Top of PROVIDED MATERIAL

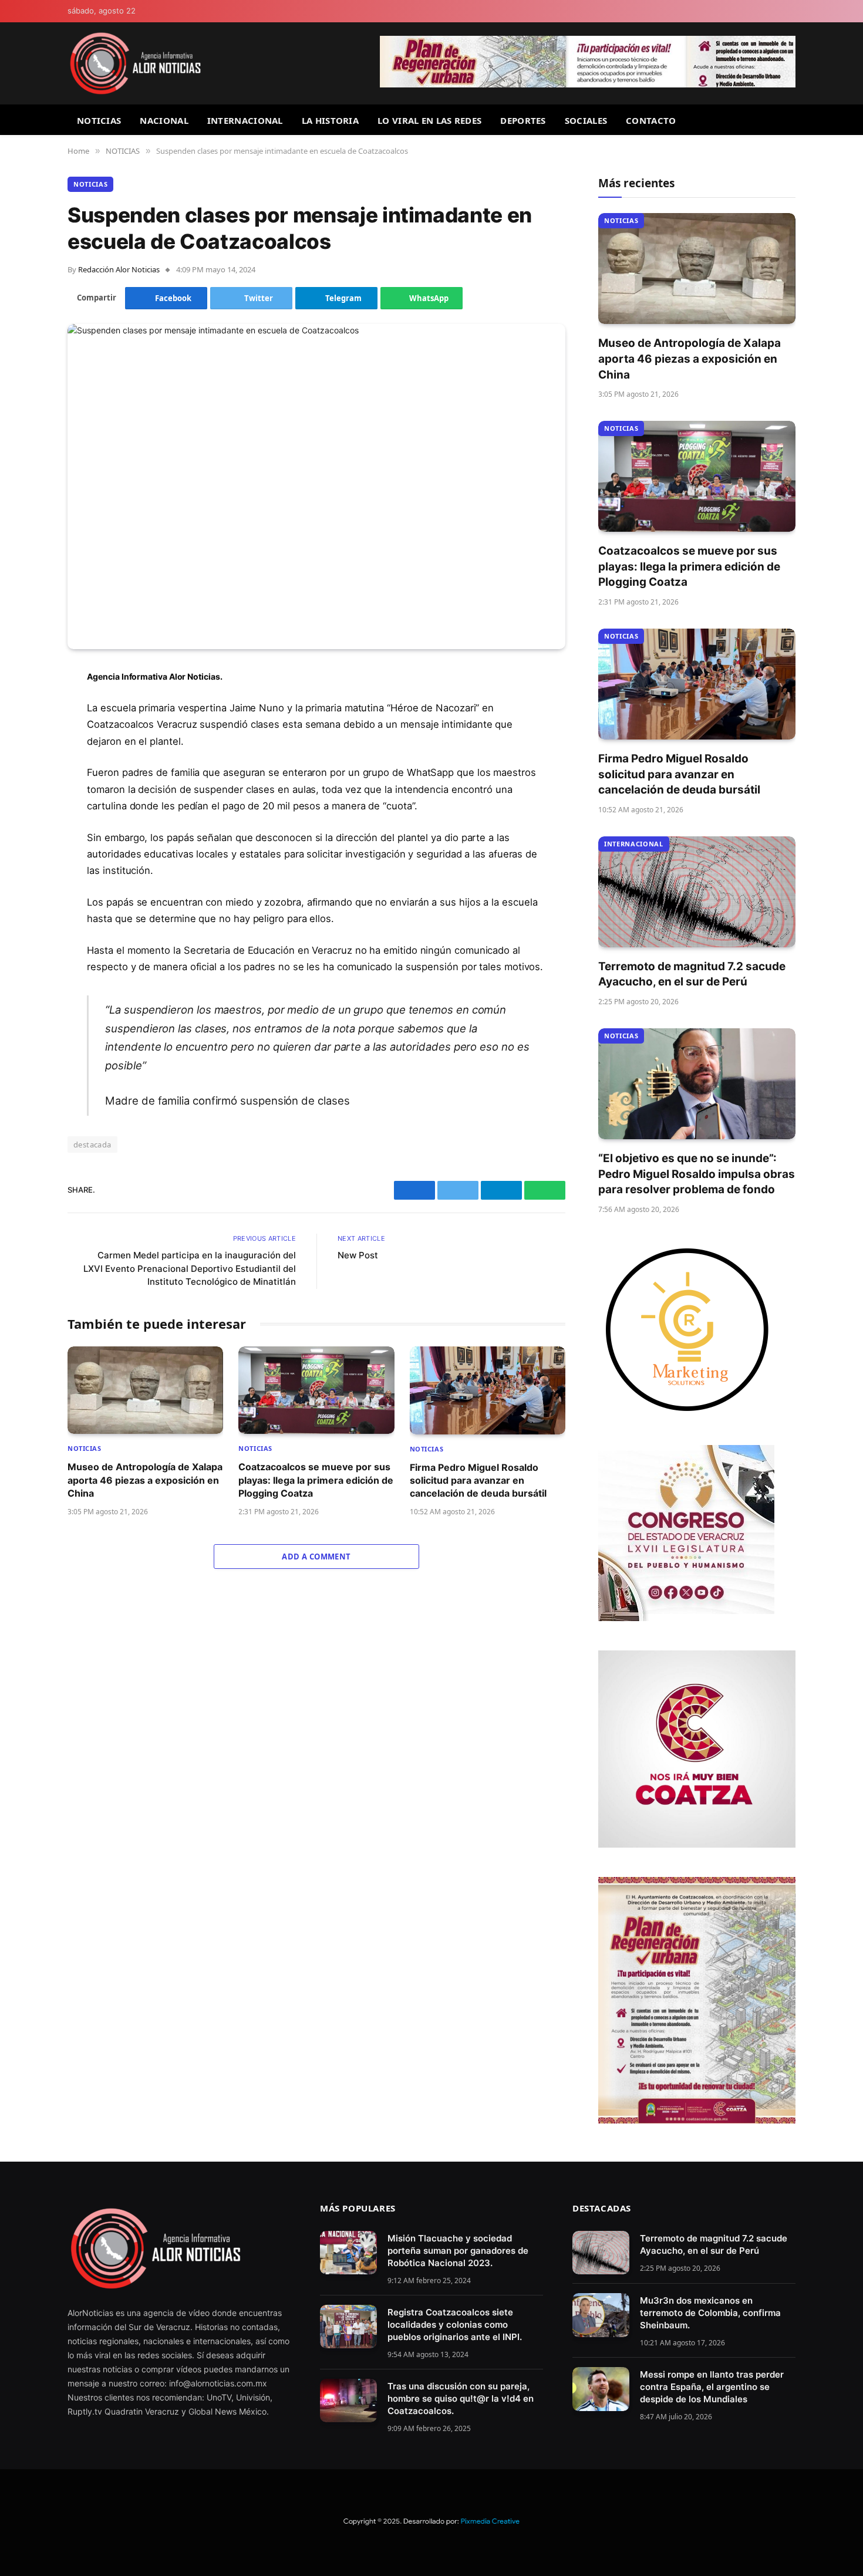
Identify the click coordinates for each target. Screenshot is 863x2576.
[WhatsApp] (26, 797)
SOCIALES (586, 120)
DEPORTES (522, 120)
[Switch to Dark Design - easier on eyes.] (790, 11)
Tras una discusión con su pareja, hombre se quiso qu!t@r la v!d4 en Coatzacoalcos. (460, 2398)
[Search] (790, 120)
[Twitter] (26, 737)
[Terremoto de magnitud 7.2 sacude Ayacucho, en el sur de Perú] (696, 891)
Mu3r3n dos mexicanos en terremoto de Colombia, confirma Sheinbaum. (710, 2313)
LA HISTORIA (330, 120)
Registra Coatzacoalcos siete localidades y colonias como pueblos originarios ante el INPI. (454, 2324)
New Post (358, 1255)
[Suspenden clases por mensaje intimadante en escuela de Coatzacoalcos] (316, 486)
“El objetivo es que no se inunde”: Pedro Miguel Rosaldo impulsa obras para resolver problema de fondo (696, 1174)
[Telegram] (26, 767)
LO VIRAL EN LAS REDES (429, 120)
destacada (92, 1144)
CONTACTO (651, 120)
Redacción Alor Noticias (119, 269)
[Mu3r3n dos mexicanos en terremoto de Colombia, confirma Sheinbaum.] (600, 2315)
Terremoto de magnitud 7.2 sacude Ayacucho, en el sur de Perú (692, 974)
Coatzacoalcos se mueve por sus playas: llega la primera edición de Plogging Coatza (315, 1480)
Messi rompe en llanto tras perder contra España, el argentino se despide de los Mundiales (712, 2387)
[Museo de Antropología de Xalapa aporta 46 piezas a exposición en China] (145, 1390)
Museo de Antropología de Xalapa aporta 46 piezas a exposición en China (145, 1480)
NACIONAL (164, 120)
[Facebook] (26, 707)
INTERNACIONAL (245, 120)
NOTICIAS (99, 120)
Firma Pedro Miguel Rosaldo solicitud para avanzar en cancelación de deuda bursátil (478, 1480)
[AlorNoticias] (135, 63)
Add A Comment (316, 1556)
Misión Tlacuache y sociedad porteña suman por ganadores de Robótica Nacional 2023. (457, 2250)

Bottom of PROVIDED MATERIAL
Top of PROVIDED MATERIAL

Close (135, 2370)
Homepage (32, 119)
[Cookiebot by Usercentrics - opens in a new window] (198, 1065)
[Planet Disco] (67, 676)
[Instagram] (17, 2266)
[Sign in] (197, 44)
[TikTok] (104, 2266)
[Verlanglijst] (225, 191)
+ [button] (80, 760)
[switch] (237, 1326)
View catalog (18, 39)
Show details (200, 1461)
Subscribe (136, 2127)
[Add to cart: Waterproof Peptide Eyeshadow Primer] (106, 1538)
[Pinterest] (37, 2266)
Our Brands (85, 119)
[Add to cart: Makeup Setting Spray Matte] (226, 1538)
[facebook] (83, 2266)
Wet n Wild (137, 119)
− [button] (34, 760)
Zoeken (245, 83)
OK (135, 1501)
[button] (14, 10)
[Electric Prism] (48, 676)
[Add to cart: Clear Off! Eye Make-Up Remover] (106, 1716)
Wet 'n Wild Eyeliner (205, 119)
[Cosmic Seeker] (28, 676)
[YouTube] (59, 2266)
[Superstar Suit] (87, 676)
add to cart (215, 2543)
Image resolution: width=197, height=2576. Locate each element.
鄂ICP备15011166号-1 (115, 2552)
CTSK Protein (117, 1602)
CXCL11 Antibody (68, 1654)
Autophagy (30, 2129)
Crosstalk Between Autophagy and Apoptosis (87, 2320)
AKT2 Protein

Bottom of PROVIDED MATERIAL
Top of PROVIDED MATERIAL

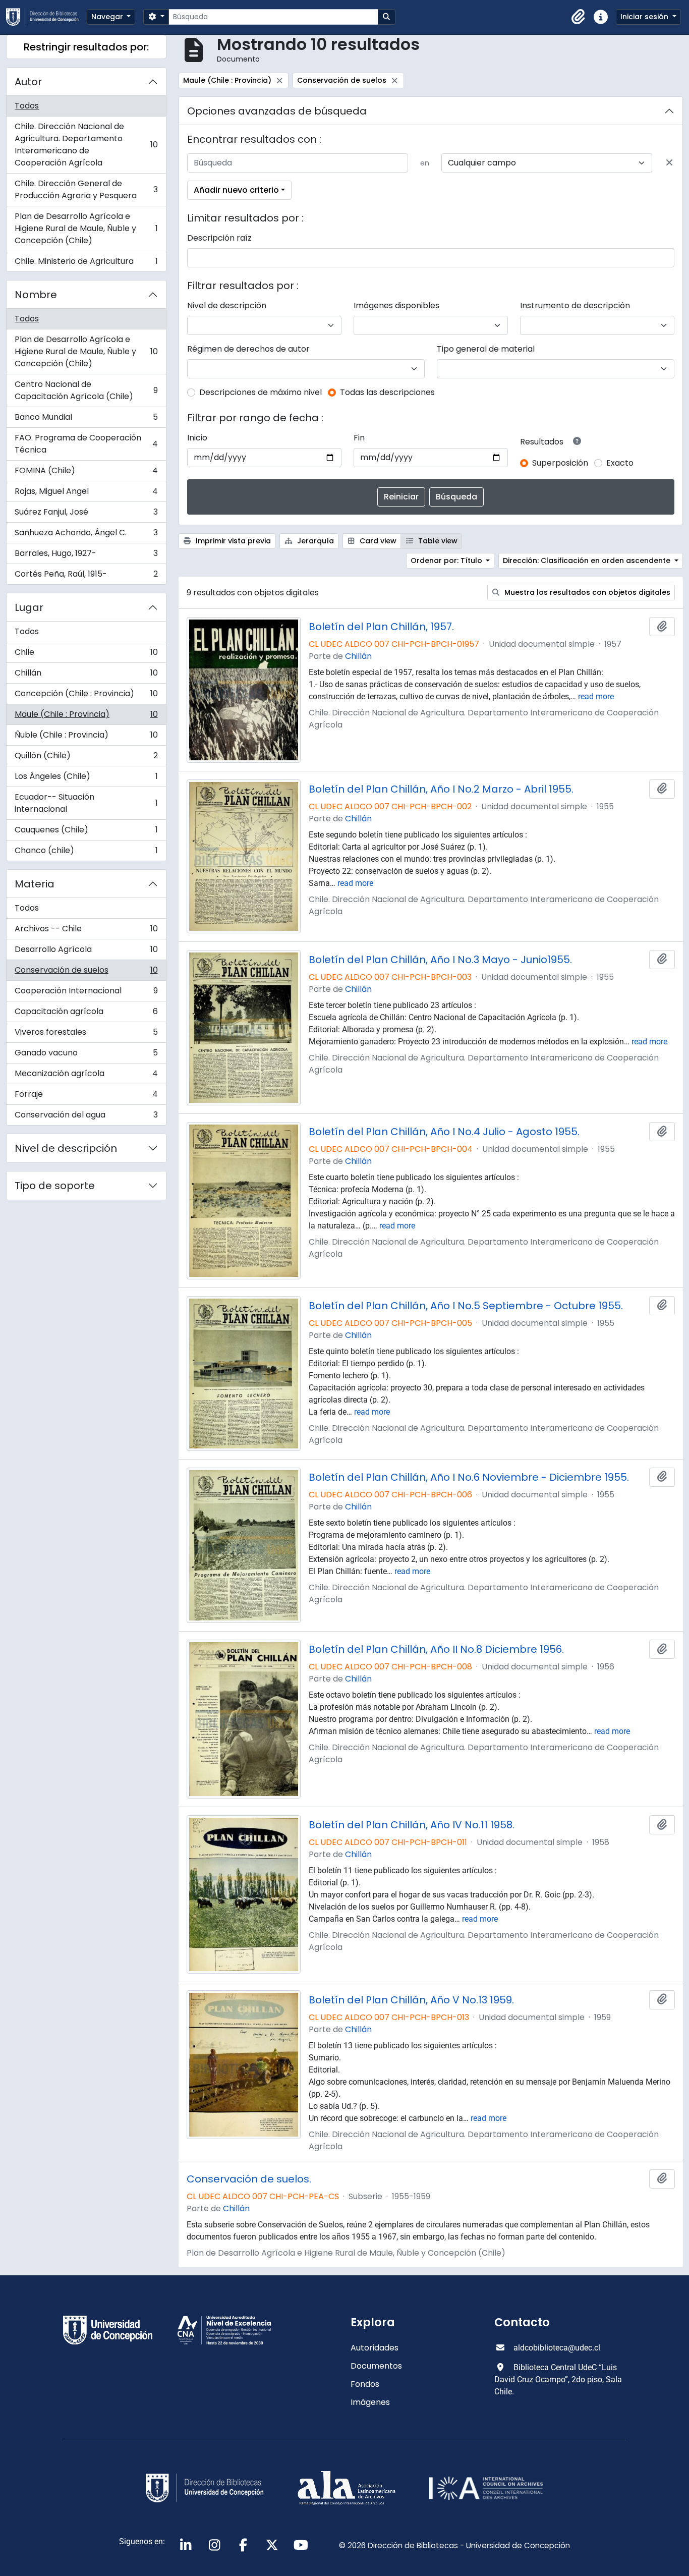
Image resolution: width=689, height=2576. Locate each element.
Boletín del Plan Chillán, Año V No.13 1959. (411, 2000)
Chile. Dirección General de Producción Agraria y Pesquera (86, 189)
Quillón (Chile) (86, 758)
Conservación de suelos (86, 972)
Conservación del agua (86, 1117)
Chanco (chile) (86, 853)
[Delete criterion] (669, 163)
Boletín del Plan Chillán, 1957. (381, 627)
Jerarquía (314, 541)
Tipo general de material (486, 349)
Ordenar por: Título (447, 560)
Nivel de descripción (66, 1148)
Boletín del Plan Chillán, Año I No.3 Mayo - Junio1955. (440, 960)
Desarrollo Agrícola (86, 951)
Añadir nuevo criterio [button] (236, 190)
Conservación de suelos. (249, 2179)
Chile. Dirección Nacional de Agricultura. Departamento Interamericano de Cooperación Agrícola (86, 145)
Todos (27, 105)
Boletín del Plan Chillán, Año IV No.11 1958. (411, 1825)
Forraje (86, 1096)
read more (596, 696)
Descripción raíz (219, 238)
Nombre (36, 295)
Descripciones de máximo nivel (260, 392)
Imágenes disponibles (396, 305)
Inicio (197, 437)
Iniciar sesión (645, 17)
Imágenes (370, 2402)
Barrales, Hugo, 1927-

Bottom of PROVIDED MATERIAL

WORK ORDER ::
Within the data above, how many lines include the word "Miguel"? Respond with the number only.

YOUR SOLUTION ::
2